When I was in Aberdeen recently, my home town and Europe’s oil capital, the referendum wasn’t the only topic of conversation. My mum (a would-be yes voter) is dying and will likely be gone by next Thursday; my dad (yes) has his own debilitating health issues; my grandfather (whose parting words to me at the airport were, “Remember your Scottish passport next time”) is juggling infirmity and impending grief. But the topic crept into every conversation, one way or another. How could it not?

There’s a mismatch between the overwhelmingly pro-union media and the swell of pro-yes sentiment on the ground, much of which shows a clear-eyed optimism and positivity befitting a word like “yes”.

I watched the first televised independence debate while over there, during which the predominant no campaign lines (your currency is uncertain, your oil might run out, you can’t survive on your own) were further honed for what has been dubbed – by its architects no less – Project Fear. The no leader Alistair Darling and the patronising Better Together lady have done a brisk trade in repeating ad nauseam how severing ties will be FOR EVER – as in Orwell’s muddy boot stamping on a human face, FOR EVER.

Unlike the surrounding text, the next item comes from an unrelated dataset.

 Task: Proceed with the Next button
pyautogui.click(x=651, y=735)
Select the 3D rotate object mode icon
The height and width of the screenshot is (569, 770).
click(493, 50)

The soft sell has come mainly via celebrities such as David Bowie and Paul Mull-of-Kintyre McCartney, urging Scots not to “leave”, whatever that means. And then there are world leaders. Separatism is bad, says Obama and China’s Li Keqiang. And, of course, Tony Abbott, who reckons those trying to secure self-determination via democratic, non-violent means “are not the friends of justice, the friends of freedom”.

According to Alex Salmond, Scotland’s first minister and chief proponent of the yes campaign, Abbott “put his foot in it”. I was raised never to kick a man with a foot or any other appendage in his mouth, so I won’t. Suffice to say, many of those hedging geopolitical bets from afar have elevated the art of saying nothing to a new high.

I watched the second debate – held a couple of weeks ago – on YouTube from my bed in Melbourne. For those 90 minutes, I could have been in Aberdeen, Inverness, Edinburgh. But the next morning, I got up and cycled to work in Australia.

I won’t be returning to live in an independent Scotland; but I’ll be delighted if that’s a viable option. The alternative – no, but thanks for the opportunity – would be retrograde in nearly every way I can think of. Scotland is a country and surely – surely! – countries have a right to …

No, wait, I’ve moved on. And five million people living in the north-west of Europe might soon do the same, FOR EVER. I hope they do.